> **TEXTE DE LECTURE**
......

L’exception marocaine pouvait- elle être remise en cause ?
Se sont alors mêlés dans le calme des slogans en faveur du Roi, spontanés ou suscités, à ceux
contestant les gouvernants, en particulier les Fassis et le Makhzen dénoncés comme concentrant
entre leurs mains la quasi-totalité de la richesse et des pouvoirs du royaume.
Les étudiants, nombreux dans ce mouvement, peuvent se distinguer entre ceux des université de
lettres et de droit et ceux des universités de science, d’économie, de technologie et des écoles de
commerce.
- Les premiers sont sensibles notamment aux thèses de la famille Yacine pour qui la justice émane de
la spiritualité. Ils peuvent servir de fer de lance à un islamisme plus ou moins combatif, prônant le
retour aux valeurs du coran.
-Les autres, les « avant-gardiste » sont favorables à une ouverture économique du Maroc, aux
valeurs occidentales et à une démocratie pluraliste mettant en cause les privilèges des grandes
familles du Maroc qui tiennent l’essentiel de l’économie marocaine et contrôlent l’attribution des
emplois publics et privés.

......

> **TÂCHES À RÉALISER**
A – Répondez à ces questions d'après le texte sur l'exception marocaine.
(i) Qui les slogans dénonçaient-ils comme concentrant la quasi-totalité de la richesse et des pouvoirs du royaume ?
(ii) Aux thèses de quelle famille les étudiants des universités de lettres et de droit sont-ils sensibles ?
(iii) Par quel terme entre guillemets le texte désigne-t-il les autres étudiants ?
B – Extrayez, s'il vous plaît, le passage du texte sur l'exception marocaine compris entre « - Les premiers » et « valeurs du coran. », bornes incluses.

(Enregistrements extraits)

......

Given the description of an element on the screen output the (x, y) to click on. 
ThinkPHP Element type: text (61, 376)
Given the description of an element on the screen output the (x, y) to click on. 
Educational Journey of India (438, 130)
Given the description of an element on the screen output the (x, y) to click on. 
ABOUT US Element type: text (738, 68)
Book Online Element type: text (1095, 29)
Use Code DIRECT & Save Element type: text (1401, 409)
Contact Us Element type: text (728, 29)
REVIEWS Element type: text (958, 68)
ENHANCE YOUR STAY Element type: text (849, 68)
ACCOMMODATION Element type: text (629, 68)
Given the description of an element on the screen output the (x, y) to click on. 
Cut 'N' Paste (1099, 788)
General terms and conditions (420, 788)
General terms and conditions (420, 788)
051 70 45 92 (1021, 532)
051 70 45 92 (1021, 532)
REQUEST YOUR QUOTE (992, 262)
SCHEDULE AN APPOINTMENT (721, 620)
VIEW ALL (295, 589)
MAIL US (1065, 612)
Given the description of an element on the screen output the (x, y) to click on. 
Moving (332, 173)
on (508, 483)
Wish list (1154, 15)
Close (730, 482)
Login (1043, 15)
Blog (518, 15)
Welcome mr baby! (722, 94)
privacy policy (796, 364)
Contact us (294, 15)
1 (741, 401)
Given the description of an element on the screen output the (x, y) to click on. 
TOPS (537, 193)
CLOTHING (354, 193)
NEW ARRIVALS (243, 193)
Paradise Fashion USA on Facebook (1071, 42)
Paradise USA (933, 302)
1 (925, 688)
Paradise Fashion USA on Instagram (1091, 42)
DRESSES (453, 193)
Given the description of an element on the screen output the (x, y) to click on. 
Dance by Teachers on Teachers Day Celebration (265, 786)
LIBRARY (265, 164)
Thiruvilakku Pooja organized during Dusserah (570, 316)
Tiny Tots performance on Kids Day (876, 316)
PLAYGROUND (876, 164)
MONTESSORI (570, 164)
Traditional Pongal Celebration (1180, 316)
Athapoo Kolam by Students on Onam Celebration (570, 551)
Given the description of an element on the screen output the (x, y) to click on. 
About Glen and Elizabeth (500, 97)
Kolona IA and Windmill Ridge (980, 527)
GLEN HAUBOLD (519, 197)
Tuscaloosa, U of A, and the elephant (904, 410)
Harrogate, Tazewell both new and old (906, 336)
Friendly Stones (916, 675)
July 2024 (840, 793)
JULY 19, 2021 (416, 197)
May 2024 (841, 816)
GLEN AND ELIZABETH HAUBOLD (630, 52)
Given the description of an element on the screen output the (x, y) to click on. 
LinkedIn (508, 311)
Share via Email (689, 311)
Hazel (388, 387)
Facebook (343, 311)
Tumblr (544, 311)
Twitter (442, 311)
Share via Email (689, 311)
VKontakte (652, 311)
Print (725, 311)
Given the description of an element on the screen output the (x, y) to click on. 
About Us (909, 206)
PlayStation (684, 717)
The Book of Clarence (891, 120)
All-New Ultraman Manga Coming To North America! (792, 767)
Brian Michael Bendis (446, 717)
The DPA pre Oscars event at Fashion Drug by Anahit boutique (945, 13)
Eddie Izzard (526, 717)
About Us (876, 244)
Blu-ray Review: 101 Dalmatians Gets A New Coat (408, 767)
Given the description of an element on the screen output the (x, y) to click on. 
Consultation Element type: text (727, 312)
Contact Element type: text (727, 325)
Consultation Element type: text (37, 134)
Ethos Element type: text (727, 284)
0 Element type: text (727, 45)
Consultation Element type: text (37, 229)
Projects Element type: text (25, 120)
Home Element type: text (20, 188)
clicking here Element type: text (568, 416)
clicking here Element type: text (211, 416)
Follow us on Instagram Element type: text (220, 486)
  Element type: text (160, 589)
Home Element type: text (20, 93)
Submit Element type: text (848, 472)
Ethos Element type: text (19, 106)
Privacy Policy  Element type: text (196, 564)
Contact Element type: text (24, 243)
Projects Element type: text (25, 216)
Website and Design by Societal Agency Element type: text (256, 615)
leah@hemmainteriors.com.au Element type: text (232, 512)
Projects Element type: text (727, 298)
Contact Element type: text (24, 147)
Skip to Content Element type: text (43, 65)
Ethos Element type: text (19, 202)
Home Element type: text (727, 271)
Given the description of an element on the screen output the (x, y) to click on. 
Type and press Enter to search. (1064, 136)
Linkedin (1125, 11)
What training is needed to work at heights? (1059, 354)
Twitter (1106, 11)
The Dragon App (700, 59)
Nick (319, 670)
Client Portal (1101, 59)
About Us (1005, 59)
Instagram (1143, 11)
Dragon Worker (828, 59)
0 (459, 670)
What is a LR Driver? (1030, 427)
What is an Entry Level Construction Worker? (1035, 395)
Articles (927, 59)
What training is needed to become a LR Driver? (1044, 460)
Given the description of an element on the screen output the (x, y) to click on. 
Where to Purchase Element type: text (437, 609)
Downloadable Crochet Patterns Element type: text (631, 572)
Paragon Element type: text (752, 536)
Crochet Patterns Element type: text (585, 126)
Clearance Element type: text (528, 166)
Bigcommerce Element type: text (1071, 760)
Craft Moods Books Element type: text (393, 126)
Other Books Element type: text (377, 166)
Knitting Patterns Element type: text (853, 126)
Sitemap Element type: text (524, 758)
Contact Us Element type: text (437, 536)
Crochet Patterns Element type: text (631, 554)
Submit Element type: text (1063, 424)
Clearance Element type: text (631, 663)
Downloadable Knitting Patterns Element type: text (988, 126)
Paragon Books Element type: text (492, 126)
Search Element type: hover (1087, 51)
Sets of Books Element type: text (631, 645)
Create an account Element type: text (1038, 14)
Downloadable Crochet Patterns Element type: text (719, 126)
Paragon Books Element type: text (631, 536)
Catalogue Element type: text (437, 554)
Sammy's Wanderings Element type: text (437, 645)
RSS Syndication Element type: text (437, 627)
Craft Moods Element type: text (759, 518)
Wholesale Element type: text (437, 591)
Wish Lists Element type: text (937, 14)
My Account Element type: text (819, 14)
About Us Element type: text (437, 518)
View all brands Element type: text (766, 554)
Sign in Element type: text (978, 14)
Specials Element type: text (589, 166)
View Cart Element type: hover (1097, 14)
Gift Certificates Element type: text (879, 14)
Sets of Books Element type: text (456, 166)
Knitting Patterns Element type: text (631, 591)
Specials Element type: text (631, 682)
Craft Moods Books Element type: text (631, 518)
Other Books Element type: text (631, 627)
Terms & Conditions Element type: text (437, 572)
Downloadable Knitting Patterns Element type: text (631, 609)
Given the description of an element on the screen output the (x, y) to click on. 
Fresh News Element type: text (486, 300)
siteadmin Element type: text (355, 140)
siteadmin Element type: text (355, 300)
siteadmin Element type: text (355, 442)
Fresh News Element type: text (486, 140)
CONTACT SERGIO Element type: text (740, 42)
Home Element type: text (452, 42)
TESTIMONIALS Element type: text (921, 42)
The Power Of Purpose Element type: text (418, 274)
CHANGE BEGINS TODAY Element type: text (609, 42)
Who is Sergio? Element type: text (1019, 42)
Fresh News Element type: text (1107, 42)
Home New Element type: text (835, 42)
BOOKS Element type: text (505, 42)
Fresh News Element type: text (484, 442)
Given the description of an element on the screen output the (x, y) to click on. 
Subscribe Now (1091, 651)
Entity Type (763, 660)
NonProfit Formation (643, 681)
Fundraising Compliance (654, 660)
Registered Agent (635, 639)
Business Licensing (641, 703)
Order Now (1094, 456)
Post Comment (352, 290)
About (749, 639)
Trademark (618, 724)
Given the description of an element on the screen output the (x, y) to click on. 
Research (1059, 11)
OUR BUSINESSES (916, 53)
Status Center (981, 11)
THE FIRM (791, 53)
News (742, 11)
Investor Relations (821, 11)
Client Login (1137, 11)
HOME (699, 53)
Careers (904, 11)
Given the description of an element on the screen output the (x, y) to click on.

......

> **SOLUTIONS PAR TÂCHE**
A –
(i) Les Fassis et le Makhzen.
(ii) La famille Yacine.
(iii) « avant-gardiste »

B –
- Les premiers sont sensibles notamment aux thèses de la famille Yacine pour qui la justice émane de
la spiritualité. Ils peuvent servir de fer de lance à un islamisme plus ou moins combatif, prônant le
retour aux valeurs du coran.